Literasi Mahasiswa Sumatera Pascasarjana UIN Sayyid Ali Rahmatullah Tulungagung |
ForMASTA Tulungagung - Misteri waktu seolah salah satu hal yang menarik untuk diperdebatkan sampai hari ini. Suatu pembahasan yang belum bisa disepakati bersama, itulah fitrah manusia yang memiliki perbedaan dalam memandang suatu kebenaran.
setidaknya ada tiga pembagian waktu, yaitu masa lalu, masa kini dan masa depan. Ada yang mengatakan, masa lalu adalah kenangan, masa kini adalah kenyataan dan masa depan adalah misteri.
Namun agustinus membantah hal itu, seorang filosof dengan teori etisnya mengatakan bahwa sesungguhnya waktu itu hanyalah masa kini, masa lalu dan masa depan itu tidak ada, itu hanyalah sebuah ilusi.
Ketika plato dan aristoteles menghitung waktu dengan cara menghitung gerak benda benda, gerakan bintang, matahari dan sebagainya, namun justru agustinus mengajarkan hal yang berbeda.
Agustinus memberi sebuah ilustrasi kisah yosua, seorang nabi setelah nabi musa yang dikenal dengan nabi yosua bin nun. Setelah nabi musa meninggal, nabi yosua lah yang melanjutkan perjuangan nabi musa.
Dialah yang menaklukkan kan’an, yaitu daerah yang sekarang meliputi palestina, lebanon dan yordania. Suatu hari ia ingin perang menaklukkan suatu tempat yang agak jauh. Dia berjalan kaki dan waktu agak sore.
Dia sempat galau, mungkin karena hari itu hari jum’at. Menurut tradisi yahudi, hari sabtu tidak boleh melakukan apapun seperti hari jum’at dalam tradisi islam. Ia sempat khawatir karena pasukannya sangat semangat untuk melakukan perang.

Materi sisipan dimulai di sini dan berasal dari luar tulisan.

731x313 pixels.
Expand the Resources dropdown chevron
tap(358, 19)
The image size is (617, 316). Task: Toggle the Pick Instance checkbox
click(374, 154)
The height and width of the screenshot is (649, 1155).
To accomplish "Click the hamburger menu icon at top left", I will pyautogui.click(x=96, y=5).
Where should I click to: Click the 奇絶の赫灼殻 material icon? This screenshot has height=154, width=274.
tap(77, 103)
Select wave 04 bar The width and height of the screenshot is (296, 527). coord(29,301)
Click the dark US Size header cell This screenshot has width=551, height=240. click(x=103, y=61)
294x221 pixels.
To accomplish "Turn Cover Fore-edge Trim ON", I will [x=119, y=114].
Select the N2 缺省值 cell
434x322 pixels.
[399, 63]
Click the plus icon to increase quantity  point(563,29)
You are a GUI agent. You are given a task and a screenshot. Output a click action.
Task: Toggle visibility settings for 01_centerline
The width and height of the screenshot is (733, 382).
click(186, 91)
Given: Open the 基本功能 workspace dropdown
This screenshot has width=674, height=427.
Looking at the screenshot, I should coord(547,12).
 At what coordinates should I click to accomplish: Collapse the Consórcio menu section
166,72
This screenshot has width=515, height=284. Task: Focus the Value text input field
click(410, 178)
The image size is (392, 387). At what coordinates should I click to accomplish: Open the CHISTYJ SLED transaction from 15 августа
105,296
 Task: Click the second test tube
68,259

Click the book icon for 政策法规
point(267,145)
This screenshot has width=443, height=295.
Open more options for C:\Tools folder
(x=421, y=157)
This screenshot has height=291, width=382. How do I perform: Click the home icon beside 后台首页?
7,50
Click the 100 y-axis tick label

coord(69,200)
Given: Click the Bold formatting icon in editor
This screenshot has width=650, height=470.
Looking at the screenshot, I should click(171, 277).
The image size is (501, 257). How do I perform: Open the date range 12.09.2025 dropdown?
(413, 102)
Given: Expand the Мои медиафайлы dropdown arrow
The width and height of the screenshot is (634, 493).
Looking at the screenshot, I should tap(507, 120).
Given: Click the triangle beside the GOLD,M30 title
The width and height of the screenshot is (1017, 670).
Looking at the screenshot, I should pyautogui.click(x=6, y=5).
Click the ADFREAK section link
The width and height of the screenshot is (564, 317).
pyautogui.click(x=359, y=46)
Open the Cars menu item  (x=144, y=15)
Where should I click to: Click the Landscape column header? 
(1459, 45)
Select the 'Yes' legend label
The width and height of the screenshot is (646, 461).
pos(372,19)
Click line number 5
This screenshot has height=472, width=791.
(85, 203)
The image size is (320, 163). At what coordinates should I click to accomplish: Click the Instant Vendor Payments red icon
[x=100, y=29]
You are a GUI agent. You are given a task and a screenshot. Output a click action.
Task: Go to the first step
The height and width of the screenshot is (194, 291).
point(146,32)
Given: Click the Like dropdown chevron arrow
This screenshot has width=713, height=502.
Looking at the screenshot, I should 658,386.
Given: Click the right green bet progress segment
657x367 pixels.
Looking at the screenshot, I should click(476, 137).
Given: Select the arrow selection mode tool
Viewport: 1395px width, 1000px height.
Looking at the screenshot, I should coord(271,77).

Jika ditunda sampai minggu maka ia akan kalah karena semangat pasukan keburu turun. Singkat cerita ia meminta Allah untuk menghentikan perputaran matahari untuk hari itu, setidaknya sampai mereka menyelesaikan peperangan.
Akhirnya Allah mengabulkan doa tersebut dan pasukan nabi yosua dapat memenangkan pertempuran. Karena pada zaman dahulu ketika matahari tenggelam maka perang harus dihentikan.
Kembali pada teori agustinus soal waktu, seharusnya ketika matahari berhenti maka waktu juga berhenti. Nyatanya tidak, perang tetap berlanjut. Hal ini yang membantah teori waktu ditentukan oleh gerak alam semesta.
Sehingga sampailah pada kesimpulan agustinus bahwa kunci waktu adalah mental manusia. Manusia sendirilah yang mengklasifikasi waktu. Yaitu mengingat masa lalu, menikmati masa kini dan membayangkan masa depan.
Namun teori agustinus tidak sampai disitu saja, dia membagi dua klasifikasi waktu. waktu objektif dan subjektif. Waktu objektif itu seperti kalender, jam tangan dan lainnya, sedangkan waktu subjektif itu yang dirasakan manusia.
Kita sering terjebak pada ketakutan atas hantu masa lalu yang membuat takut untuk melangkah ke depan. Padahal masa lalu itu sebenarnya tidak ada, dia hanya sebuah kenangan yang tidak pantas menghantui setiap langkah.
Begitu juga dengan masa depan yang tidak bisa diprediksi. Sebuah kekhawatiran tanpa arah dengan membayangkan kejadian masa depan. Mungkin ini yang membuat banyak galau atau over thinking.
Dalam urusan ini, sepertinya teori agustinus sangat baik untuk dikerjakan. Agar kita tidak memikirkan sesuatu yang tidak ada seperti masa lalu dan masa depan, sedangkan kita tidak fokus dengan kejadian hari ini.
Masa kini tidak perlu dipikirkan namun harus dikerjakan, karena otak manusia hanya bisa mengakses masa lalu dan masa depan. Tidak perlu berpikir berlebihan untuk sesuatu yang tak pasti adanya.
Allah memerintahkan kita untuk berusaha, tidak untuk hidup dalam bayang-bayang masa lalu dan kekhawatiran di masa depan. Biarlah tuhan yang mengatur semuanya.
Manusia sehat itu, “menatap masa lalu tanpa ketakutan, menghadapi masa kini dengan kebahagiaan dan memandang masa depan dengan penuh harapan”.